Перескажите в двух предложениях приведённый ниже отрывок о событиях 1 июня в лагере Пеггец.

ИСХОДНЫЙ ОТРЫВОК →
____

31 мая о. Василий вместе с собором духовенства совершил в барачной церкви лагеря Пеггец литургию, после окончания которой зачитал текст петиции и предложил провести день репатриации по-христиански: вместе со священниками, хоругвями и иконами рано утром всем станицам собраться на площади лагеря Пеггец для совершения общего богослужения. На обширной лагерной площади был сделан из досок помост для установки на нем престола, жертвенника и размещения духовенства. Весь день 31 мая до ночи на площади служили, сменяя друг друга, священники.

С пяти утра 1 июня 27 священников начали исповедовать желающих. Их было так много, что когда подошли крестные ходы из станиц, протоиерей Владимир Н. (о. В. Григорьев пошел в Лиенц подавать телеграммы с протестами) оставил 16 священников продолжать исповедь, а с остальными 11 начал Божественную литургию. Пели два больших хора – кубанский и Епархиального Управления. Когда литургия достигла момента причащения (причащали одновременно 18 священников), появились английские войска. Многотысячная толпа была охвачена кольцом танков, танкеток и грузовых машин. После этого началась расправа. Сопротивлявшихся казаков избивали и кололи штыками, пытаясь загнать в машины, было много убитых и раненых. Духовенство начало сходить с помоста, протодиакон Василий Т. быстро употребил Святые Дары и обернул Чашу в плат. Вскоре английский танк сломал помост, опрокинув престол и жертвенник; были порваны и поломаны церковные хоругви и утварь.

Таким образом, богослужение прекратилось. Многие певчие и некоторые священнослужители были схвачены и брошены в машины. Возглавлявший службу протоиерей Владимир все время осенял крестом стремившихся схватить его солдат. Казаки, державшие хоругви и иконы во время литургии, и духовенство в облачениях с крестами оказались среди толпы и запели молитвенные обращения излюбленных песнопений. Когда же стали молитвенно обращаться к святым угодникам Божиим, священник Николай Г., взяв в руки месяцеслов, вычитывал, начиная с 1 сентября, на каждый день установленного Церковью святого. Молитва неоднократно прерывалась атаками англичан.

Наконец, в пятом часу дня, увидев, что сопротивление казаков сломить не удалось, нападавшие предложили прислать одного человека на переговоры. Выбор пал на старого эмигранта из Югославии священника Анатолия Батенко. Он сумел доказать англичанам, что значительную часть казаков составляют эмигранты «первой волны», не подлежащие выдаче в СССР. После этого расправа в тот день прекратилась. Однако все уже захваченные казаки и члены их семей были сразу же выданы органам НКВД, в том числе протоиерей Иоанн Д., священники Виктор Серин, Александр Владимирский, Николай Кравец, о. Евгений, монах Григорий, раненый штыком солдата диакон и два псаломщика (священников Василия Малашко и Александра Б. схватили еще 28 мая – вместе с офицерами). Кроме того, многие казаки погибли в ходе расправы или покончили жизнь самоубийством, не желая быть выданными в СССР (1 июня погиб молодой священник о. Михаил и бесследно пропали священники Виктор и Павел). Иеромонах Иннокентий (Павлов) был сильно избит, но избежал выдачи[1149].

____

СОХРАНЁННЫЕ СТРОКИ →

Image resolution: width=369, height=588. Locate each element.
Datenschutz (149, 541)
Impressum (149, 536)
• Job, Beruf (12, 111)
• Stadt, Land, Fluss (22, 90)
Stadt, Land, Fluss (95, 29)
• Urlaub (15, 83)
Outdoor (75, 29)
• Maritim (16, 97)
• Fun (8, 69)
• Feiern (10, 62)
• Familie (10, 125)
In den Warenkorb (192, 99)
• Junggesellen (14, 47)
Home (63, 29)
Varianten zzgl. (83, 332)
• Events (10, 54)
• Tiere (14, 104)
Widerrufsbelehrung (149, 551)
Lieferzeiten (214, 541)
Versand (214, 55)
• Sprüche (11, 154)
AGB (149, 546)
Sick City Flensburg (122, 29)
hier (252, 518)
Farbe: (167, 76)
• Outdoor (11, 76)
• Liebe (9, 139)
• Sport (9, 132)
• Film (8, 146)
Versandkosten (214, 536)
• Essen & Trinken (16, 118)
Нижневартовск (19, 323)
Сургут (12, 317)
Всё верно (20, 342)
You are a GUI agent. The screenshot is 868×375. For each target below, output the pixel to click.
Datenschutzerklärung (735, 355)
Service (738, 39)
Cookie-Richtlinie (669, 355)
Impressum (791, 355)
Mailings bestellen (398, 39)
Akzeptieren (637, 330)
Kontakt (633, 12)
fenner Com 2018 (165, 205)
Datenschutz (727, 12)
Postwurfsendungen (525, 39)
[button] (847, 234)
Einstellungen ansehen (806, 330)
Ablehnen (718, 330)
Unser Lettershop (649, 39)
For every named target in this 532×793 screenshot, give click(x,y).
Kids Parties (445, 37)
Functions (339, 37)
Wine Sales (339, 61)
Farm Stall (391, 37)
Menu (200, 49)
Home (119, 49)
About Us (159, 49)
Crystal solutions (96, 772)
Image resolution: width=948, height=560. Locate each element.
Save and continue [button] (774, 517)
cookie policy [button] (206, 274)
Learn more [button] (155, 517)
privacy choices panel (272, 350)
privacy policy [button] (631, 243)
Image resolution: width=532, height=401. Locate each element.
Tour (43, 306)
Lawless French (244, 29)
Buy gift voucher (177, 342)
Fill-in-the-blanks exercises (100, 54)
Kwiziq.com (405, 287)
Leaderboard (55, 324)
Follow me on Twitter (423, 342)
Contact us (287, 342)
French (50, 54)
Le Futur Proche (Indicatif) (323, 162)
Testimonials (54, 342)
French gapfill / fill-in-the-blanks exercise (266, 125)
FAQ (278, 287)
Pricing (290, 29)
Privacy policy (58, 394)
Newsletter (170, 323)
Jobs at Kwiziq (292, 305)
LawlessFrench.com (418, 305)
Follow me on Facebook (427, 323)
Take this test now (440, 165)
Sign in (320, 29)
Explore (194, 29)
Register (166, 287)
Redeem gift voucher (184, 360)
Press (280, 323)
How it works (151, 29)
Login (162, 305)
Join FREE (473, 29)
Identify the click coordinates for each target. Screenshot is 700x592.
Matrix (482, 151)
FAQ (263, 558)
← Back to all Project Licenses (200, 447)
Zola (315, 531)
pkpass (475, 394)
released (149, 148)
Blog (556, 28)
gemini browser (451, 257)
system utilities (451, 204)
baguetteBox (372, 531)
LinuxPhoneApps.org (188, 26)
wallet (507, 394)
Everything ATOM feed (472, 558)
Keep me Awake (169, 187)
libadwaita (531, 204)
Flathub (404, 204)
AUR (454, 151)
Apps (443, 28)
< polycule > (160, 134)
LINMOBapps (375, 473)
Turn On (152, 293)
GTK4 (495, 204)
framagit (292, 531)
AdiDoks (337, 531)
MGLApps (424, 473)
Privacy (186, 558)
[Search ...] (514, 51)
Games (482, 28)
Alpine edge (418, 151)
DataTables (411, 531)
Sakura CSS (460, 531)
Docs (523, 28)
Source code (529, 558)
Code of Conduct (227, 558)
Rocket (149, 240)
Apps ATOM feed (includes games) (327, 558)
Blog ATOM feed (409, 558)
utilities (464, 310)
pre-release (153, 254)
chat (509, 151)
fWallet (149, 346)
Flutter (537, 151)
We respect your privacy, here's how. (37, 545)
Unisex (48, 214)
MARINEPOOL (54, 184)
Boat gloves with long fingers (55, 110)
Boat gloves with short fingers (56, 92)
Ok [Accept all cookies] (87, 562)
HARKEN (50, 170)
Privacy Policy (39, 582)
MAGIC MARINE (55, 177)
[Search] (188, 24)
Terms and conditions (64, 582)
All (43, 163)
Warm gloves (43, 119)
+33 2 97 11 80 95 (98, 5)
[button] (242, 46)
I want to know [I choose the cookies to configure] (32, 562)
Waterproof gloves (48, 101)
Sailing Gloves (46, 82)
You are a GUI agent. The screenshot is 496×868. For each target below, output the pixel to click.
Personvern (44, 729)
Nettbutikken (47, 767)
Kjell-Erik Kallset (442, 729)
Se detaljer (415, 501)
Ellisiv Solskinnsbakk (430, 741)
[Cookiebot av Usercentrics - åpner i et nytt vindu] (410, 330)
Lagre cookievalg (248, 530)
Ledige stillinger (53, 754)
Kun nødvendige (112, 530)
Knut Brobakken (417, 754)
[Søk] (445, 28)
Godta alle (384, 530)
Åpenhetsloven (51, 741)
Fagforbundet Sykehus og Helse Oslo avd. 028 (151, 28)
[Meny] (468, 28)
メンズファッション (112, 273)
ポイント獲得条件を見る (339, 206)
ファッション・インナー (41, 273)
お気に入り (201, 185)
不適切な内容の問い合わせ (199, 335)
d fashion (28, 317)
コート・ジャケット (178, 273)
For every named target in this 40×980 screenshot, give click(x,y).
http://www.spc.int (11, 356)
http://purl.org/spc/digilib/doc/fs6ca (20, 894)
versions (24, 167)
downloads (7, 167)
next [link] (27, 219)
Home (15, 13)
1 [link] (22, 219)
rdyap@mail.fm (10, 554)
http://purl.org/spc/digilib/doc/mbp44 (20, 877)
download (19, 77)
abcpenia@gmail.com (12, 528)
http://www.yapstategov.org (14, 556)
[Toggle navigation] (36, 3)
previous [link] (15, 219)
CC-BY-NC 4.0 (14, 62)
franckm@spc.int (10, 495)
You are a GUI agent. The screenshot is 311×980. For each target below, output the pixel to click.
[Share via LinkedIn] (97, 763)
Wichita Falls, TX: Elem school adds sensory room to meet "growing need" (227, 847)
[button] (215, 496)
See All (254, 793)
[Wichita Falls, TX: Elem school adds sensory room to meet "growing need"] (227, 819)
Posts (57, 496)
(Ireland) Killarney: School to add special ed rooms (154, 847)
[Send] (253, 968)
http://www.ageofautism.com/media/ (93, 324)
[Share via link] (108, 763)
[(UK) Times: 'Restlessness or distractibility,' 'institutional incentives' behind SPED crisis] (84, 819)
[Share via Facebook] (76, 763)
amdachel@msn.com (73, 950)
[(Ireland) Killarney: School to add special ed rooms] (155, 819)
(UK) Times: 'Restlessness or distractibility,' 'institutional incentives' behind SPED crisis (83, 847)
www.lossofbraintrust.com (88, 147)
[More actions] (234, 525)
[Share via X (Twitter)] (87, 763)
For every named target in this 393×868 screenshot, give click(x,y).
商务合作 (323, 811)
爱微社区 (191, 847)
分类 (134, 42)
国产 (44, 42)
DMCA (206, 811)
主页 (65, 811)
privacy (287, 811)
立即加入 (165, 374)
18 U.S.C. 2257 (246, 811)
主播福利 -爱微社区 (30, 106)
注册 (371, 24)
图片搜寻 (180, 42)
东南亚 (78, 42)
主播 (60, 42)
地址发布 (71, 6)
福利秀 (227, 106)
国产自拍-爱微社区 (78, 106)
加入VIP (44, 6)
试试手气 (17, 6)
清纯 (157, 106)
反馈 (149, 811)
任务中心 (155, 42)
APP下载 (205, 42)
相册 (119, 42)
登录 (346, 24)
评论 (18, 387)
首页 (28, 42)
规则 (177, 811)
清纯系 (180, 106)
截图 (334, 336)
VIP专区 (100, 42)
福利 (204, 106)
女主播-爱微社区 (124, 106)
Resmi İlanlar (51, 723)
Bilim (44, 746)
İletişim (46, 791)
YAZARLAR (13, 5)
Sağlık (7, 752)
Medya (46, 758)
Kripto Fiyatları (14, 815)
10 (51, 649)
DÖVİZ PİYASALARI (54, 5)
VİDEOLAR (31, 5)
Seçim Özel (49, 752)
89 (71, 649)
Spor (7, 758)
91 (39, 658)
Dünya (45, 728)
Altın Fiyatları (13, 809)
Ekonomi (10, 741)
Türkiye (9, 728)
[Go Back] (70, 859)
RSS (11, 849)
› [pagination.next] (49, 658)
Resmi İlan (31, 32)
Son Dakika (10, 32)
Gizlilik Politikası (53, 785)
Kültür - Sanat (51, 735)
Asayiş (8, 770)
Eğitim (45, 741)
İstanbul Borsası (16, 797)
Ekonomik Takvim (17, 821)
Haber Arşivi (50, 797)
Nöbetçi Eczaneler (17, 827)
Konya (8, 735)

____

РЕШЕНИЕ ЗАДАНИЯ →
Утром 1 июня казаки собрались на площади лагеря Пеггец на общее богослужение, но в момент причащения английские войска окружили толпу танками и машинами, избивали и кололи штыками сопротивлявшихся, а танк сломал помост с престолом. В пятом часу дня священник Анатолий Батенко на переговорах доказал англичанам, что многие казаки являются эмигрантами «первой волны», и расправа в тот день прекратилась, однако уже захваченных казаков и членов их семей сразу выдали органам НКВД.